Cellular Arrays for Dynamic Large-scale Quantification of Transcription Factor Activity

Numerous signal transduction pathways interact to form a complex signaling network, whose net output determines cellular response. Characterizing the regulation of this network will aid in our basic understanding of cell function, and the molecular basis of disease. Current methods of identifying cellular regulation are typically based on high-throughput technologies that rely on single time point measurements of abundance of mRNA or protein; however, abundance does not always correlate with functional activity, and signaling is a dynamic process that can change over time. Transcription factors (TFs) directly modulate gene expression, are powerful regulators of cell function and, as the termination points of signaling pathways, are the outputs of the signaling network. Therefore, the quantification of TF activity within cells can be used to characterize cell function.
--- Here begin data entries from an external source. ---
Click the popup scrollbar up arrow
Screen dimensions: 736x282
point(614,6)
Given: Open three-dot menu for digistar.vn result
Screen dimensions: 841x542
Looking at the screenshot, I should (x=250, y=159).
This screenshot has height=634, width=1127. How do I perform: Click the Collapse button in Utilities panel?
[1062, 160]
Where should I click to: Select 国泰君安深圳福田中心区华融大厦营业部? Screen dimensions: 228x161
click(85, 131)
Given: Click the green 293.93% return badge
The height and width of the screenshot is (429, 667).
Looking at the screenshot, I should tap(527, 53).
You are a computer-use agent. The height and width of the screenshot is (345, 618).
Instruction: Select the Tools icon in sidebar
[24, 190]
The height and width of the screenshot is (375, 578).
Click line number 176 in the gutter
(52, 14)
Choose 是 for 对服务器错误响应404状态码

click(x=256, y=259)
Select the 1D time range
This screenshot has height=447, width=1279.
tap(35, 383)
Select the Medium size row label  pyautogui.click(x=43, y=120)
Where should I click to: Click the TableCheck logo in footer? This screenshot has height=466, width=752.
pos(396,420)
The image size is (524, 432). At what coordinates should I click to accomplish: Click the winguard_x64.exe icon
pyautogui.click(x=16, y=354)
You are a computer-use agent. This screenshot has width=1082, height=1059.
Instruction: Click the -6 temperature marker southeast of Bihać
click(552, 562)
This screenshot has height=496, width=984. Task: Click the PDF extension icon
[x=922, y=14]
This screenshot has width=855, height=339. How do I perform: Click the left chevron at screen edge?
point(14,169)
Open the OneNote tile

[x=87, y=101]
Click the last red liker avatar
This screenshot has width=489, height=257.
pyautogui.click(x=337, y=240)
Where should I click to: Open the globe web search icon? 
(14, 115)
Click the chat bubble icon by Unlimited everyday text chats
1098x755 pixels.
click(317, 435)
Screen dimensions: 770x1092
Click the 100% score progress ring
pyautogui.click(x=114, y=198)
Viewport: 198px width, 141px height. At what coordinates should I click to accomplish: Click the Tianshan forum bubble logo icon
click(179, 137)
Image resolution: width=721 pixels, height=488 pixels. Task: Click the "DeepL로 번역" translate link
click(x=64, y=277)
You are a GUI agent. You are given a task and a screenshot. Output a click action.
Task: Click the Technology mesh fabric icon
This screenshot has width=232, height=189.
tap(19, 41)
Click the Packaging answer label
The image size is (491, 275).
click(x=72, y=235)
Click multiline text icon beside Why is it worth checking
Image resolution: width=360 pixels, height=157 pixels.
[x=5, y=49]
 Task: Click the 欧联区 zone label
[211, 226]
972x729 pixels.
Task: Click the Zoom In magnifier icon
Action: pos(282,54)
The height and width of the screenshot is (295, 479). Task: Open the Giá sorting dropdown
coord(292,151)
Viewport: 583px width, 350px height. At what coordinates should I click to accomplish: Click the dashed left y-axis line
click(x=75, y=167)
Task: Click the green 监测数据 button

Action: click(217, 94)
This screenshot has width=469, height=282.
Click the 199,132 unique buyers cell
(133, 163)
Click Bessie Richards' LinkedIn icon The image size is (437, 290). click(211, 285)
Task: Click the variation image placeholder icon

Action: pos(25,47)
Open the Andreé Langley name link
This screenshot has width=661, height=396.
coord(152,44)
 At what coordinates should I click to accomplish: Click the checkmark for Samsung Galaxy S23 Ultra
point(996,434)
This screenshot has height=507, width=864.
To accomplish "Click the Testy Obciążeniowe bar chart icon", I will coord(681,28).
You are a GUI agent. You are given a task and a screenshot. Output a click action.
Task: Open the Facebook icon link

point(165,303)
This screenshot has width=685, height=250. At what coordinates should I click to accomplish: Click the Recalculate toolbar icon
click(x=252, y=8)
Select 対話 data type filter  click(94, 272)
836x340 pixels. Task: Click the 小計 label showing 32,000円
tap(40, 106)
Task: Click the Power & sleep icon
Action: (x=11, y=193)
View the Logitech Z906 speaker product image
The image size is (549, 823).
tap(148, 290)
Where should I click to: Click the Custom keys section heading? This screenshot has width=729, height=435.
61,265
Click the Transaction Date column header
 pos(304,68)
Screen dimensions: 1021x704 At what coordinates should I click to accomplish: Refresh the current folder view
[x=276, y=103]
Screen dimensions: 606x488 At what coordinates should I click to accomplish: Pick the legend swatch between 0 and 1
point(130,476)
The primary objective of the research outlined in this dissertation is to develop a cell-based assay to quantify large-scale dynamic changes in TF activity over time. TF-specific luminescent reporter plasmids are applied within the TF activity array and bioluminescence imaging (BLI) is used as a rapid and non-invasive method of quantifying TF activity within the array. The array provides a platform that produces consistent levels of reporter gene expression to enable the quantification of the TF activity. After initial validation of imaging consistency, the functional output of the TF activity array is validated using more traditional lysed-cell assays. The array is then applied to measure the response to external stimulation of 32 TFs within a breast cancer cell line. The utility of the array is then expanded to incorporate the analysis of cell growing within 3D culture and time course measurements. The TF activity array is able to capture differences in cellular regulation upon the addition of stimuli as function of the dimensionality of culture as the cells proliferated both on a 2D surface and form more complex structures within a 3D matrix. Our TF activity array has the potential to provide large-scale analysis of signaling activity of cells cultured within a physiologically relevant context, thus paving the way for more detailed study of disease progression.